[Opening Material for the task section]

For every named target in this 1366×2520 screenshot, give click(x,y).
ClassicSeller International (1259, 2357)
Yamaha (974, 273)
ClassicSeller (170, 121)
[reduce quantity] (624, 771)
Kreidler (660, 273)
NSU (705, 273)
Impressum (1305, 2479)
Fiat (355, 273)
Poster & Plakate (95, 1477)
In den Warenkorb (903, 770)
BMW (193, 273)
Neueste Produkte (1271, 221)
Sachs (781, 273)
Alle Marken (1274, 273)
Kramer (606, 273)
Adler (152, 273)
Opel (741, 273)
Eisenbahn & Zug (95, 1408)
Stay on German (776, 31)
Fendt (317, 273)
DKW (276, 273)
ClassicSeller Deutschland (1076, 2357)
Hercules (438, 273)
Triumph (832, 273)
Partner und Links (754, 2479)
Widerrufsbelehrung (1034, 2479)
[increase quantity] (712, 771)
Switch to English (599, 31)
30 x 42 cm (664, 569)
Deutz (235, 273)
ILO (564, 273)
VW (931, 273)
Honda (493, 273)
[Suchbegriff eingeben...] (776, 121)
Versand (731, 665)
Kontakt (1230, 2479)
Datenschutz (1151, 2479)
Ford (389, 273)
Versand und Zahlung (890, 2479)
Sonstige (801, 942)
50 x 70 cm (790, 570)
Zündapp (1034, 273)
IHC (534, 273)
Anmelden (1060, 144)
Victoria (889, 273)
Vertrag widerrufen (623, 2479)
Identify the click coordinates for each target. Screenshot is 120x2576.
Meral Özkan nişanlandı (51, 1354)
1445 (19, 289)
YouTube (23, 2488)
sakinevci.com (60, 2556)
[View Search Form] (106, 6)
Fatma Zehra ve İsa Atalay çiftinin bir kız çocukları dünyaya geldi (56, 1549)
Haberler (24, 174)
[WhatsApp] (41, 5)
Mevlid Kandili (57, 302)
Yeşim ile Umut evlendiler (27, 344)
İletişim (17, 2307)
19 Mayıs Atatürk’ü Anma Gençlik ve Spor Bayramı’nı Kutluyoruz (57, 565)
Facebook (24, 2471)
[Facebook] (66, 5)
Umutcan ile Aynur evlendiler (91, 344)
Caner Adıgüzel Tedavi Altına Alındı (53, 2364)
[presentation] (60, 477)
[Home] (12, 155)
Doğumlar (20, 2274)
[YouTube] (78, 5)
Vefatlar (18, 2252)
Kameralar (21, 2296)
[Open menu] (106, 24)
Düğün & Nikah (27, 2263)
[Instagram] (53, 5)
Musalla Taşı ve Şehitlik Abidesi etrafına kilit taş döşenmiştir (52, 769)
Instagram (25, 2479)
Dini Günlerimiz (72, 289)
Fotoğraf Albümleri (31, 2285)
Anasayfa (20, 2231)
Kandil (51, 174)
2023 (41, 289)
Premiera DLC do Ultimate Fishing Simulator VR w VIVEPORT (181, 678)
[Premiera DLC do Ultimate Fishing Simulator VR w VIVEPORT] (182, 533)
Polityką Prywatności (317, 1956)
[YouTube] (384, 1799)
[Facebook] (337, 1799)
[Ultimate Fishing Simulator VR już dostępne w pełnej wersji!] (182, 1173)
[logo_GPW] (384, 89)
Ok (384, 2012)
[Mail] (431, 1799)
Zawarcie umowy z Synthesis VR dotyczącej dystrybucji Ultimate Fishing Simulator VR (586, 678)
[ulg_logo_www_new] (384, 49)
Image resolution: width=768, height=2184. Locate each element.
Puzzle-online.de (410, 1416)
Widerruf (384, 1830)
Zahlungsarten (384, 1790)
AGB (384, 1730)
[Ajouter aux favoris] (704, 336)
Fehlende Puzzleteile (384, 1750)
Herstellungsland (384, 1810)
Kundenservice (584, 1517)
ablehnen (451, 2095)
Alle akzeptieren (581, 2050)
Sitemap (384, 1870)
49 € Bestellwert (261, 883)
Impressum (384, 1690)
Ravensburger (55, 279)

[Closing Material for the task section]

Give back the data above, repeating every record exactly.

For every named target in this 1366×2520 screenshot, give click(x,y).
ClassicSeller International (1259, 2357)
Yamaha (974, 273)
ClassicSeller (170, 121)
[reduce quantity] (624, 771)
Kreidler (660, 273)
NSU (705, 273)
Impressum (1305, 2479)
Fiat (355, 273)
Poster & Plakate (95, 1477)
In den Warenkorb (903, 770)
BMW (193, 273)
Neueste Produkte (1271, 221)
Sachs (781, 273)
Alle Marken (1274, 273)
Kramer (606, 273)
Adler (152, 273)
Opel (741, 273)
Eisenbahn & Zug (95, 1408)
Stay on German (776, 31)
Fendt (317, 273)
DKW (276, 273)
ClassicSeller Deutschland (1076, 2357)
Hercules (438, 273)
Triumph (832, 273)
Partner und Links (754, 2479)
Widerrufsbelehrung (1034, 2479)
[increase quantity] (712, 771)
Switch to English (599, 31)
30 x 42 cm (664, 569)
Deutz (235, 273)
ILO (564, 273)
VW (931, 273)
Honda (493, 273)
[Suchbegriff eingeben...] (776, 121)
Versand (731, 665)
Kontakt (1230, 2479)
Datenschutz (1151, 2479)
Ford (389, 273)
Versand und Zahlung (890, 2479)
Sonstige (801, 942)
50 x 70 cm (790, 570)
Zündapp (1034, 273)
IHC (534, 273)
Anmelden (1060, 144)
Victoria (889, 273)
Vertrag widerrufen (623, 2479)
Identify the click coordinates for each target. Screenshot is 120x2576.
Meral Özkan nişanlandı (51, 1354)
1445 (19, 289)
YouTube (23, 2488)
sakinevci.com (60, 2556)
[View Search Form] (106, 6)
Fatma Zehra ve İsa Atalay çiftinin bir kız çocukları dünyaya geldi (56, 1549)
Haberler (24, 174)
[WhatsApp] (41, 5)
Mevlid Kandili (57, 302)
Yeşim ile Umut evlendiler (27, 344)
İletişim (17, 2307)
19 Mayıs Atatürk’ü Anma Gençlik ve Spor Bayramı’nı Kutluyoruz (57, 565)
Facebook (24, 2471)
[Facebook] (66, 5)
Umutcan ile Aynur evlendiler (91, 344)
Caner Adıgüzel Tedavi Altına Alındı (53, 2364)
[presentation] (60, 477)
[Home] (12, 155)
Doğumlar (20, 2274)
[YouTube] (78, 5)
Vefatlar (18, 2252)
Kameralar (21, 2296)
[Open menu] (106, 24)
Düğün & Nikah (27, 2263)
[Instagram] (53, 5)
Musalla Taşı ve Şehitlik Abidesi etrafına kilit taş döşenmiştir (52, 769)
Instagram (25, 2479)
Dini Günlerimiz (72, 289)
Fotoğraf Albümleri (31, 2285)
Anasayfa (20, 2231)
Kandil (51, 174)
2023 (41, 289)
Premiera DLC do Ultimate Fishing Simulator VR w VIVEPORT (181, 678)
[Premiera DLC do Ultimate Fishing Simulator VR w VIVEPORT] (182, 533)
Polityką Prywatności (317, 1956)
[YouTube] (384, 1799)
[Facebook] (337, 1799)
[Ultimate Fishing Simulator VR już dostępne w pełnej wersji!] (182, 1173)
[logo_GPW] (384, 89)
Ok (384, 2012)
[Mail] (431, 1799)
Zawarcie umowy z Synthesis VR dotyczącej dystrybucji Ultimate Fishing Simulator VR (586, 678)
[ulg_logo_www_new] (384, 49)
Image resolution: width=768, height=2184. Locate each element.
Puzzle-online.de (410, 1416)
Widerruf (384, 1830)
Zahlungsarten (384, 1790)
AGB (384, 1730)
[Ajouter aux favoris] (704, 336)
Fehlende Puzzleteile (384, 1750)
Herstellungsland (384, 1810)
Kundenservice (584, 1517)
ablehnen (451, 2095)
Alle akzeptieren (581, 2050)
Sitemap (384, 1870)
49 € Bestellwert (261, 883)
Impressum (384, 1690)
Ravensburger (55, 279)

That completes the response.